We hold no brief for, nor have any ax to grind against, the burgeoning municipality of San Diego; it certainly has a nice zoo. Yet on the question of San Francisco vs. Los Angeles, we feel compelled to advance a minority view and admit that we generally like LA, while finding San Francisco, a quaint hamlet that has somehow confused itself with Byzantium, has long benefitted from an uninterrupted stream of booster-spawned propaganda that has hornswoggled the American public. Consequently they believe that what is basically a glorified Austin, a slightly less nippy Ann Arbor, a boho Vancouver, a New Hope writ large or a seismically suspect Charlottesville is actually a first-tier municipality, one that can take its place alongside such world-class North American cities as New York, Chicago, Boston, New Orleans, Montreal, and, of course, Los Angeles. Frankly we find this idea quite ludicrous. In our view, San Francisco is Quebec with more Chinese restaurants.

Siobhan Gorman and Adam Entous:

Visiting North Korea, James Clapper said, was "kind of on my bucket list."

TK:

Sweetness is the cancer that is slowly killing Korean cuisine.

A representative at the Jianning Cold Warehouse:

All lamb skewers right now are not real.

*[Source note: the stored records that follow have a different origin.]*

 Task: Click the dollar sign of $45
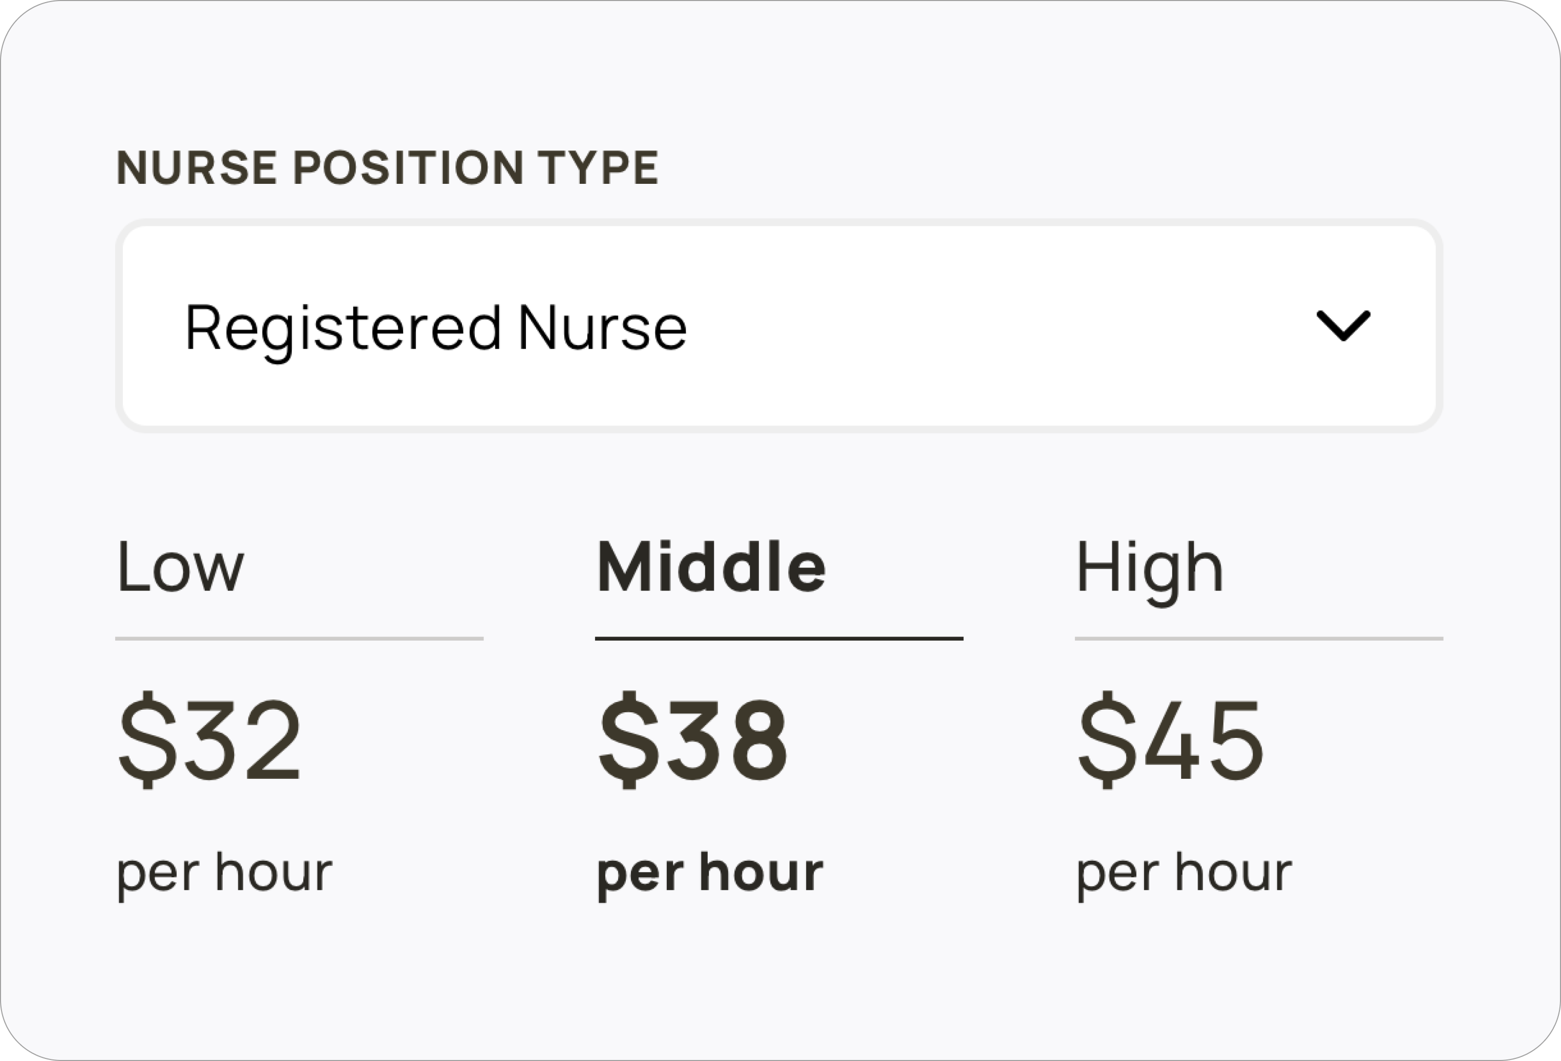(x=1108, y=740)
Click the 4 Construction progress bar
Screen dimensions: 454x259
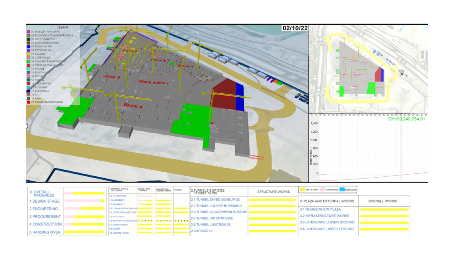[x=84, y=224]
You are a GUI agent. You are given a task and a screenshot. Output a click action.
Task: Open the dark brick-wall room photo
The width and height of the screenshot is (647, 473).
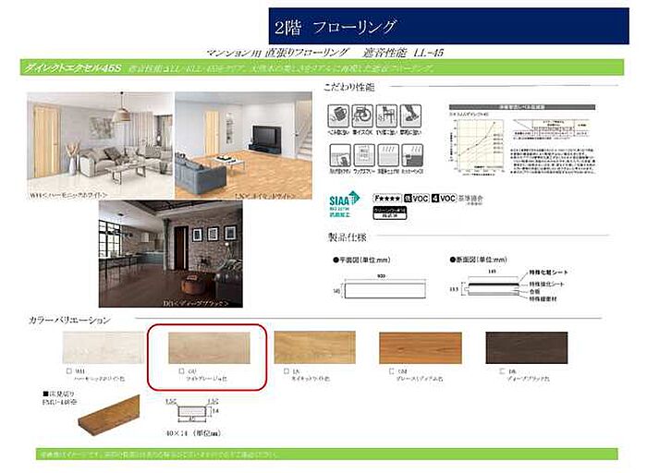(170, 253)
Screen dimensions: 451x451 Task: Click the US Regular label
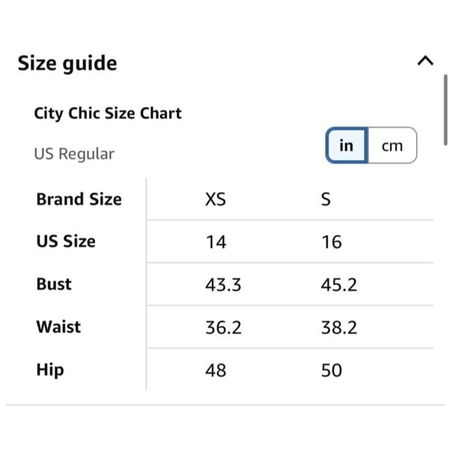coord(74,154)
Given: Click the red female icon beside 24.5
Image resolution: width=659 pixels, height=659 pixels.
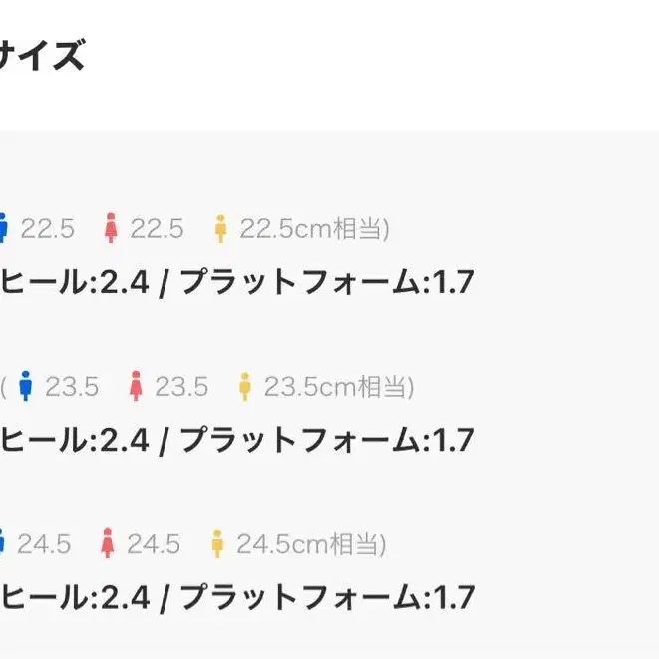Looking at the screenshot, I should (x=107, y=543).
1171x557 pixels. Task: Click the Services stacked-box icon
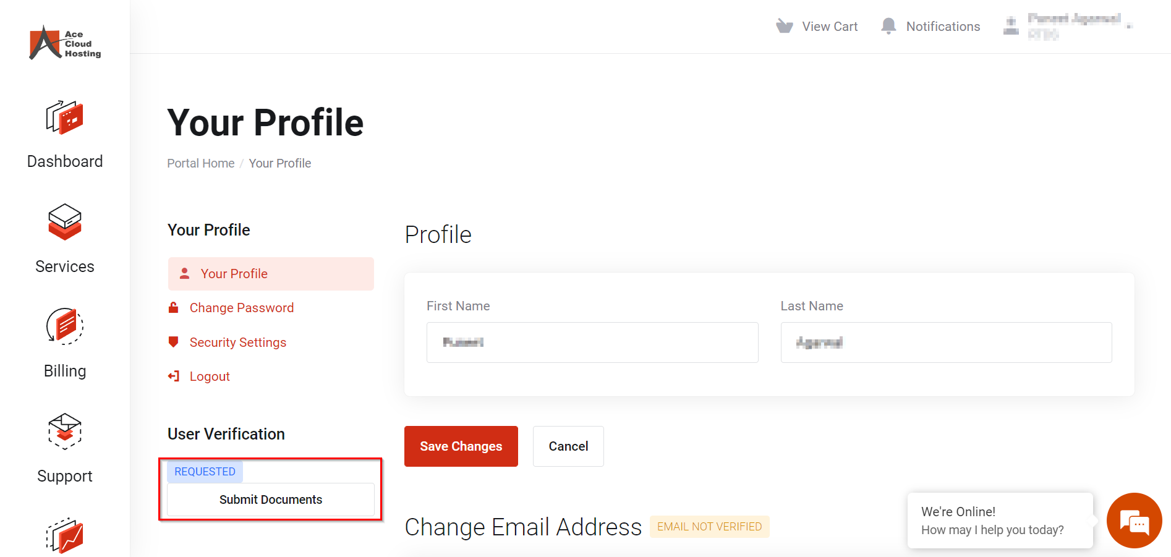point(64,222)
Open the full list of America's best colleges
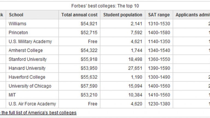The height and width of the screenshot is (118, 210). click(x=38, y=113)
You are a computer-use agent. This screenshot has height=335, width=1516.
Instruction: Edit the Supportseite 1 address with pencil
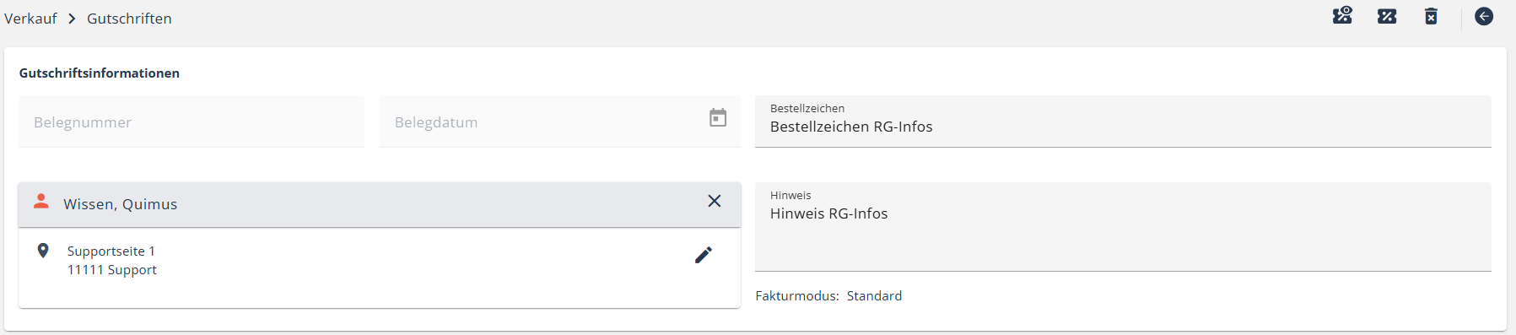coord(704,255)
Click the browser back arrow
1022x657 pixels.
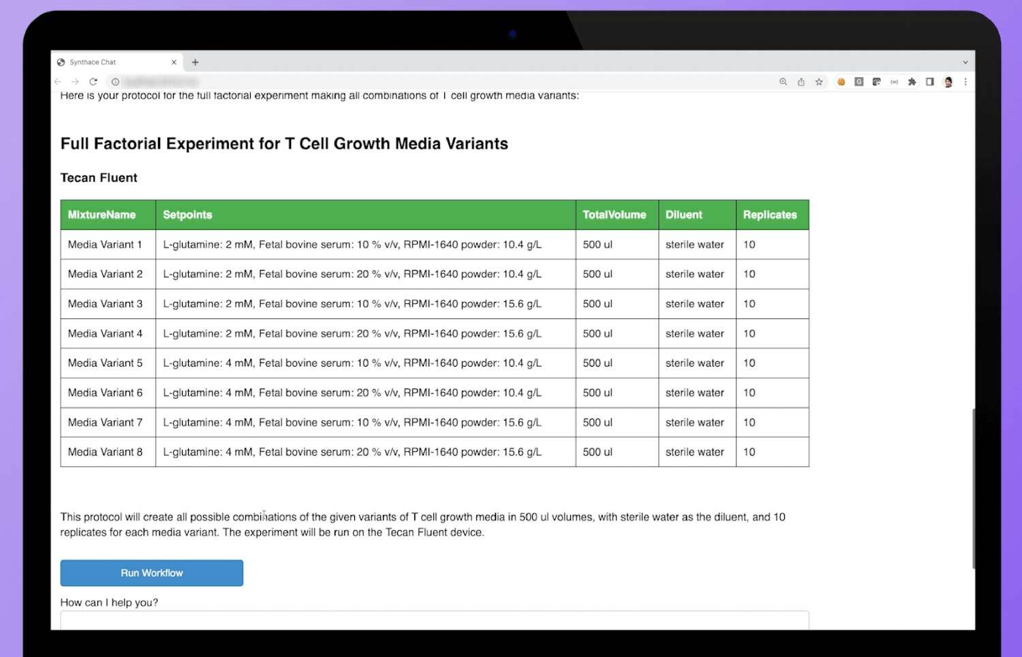click(58, 82)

There aren't any real lamb skewers anymore.

Lan Guijun:

China has such serious food safety issues these days that you need years of experience to buy well: you have to be like an antique collector who can sniff out genuine articles among all the fakes.

Zhao Lu:

I had some stomach convulsions, but I'm OK now. I wouldn't recommend that normal people try this.

Nicola Twilley:

Nearly half of everything that is grown in China rots before it even reaches the retail market.

Americans, too, throw away 40 percent of their food, but nearly half of that waste occurs at the consumer level, meaning in retail locations and at home.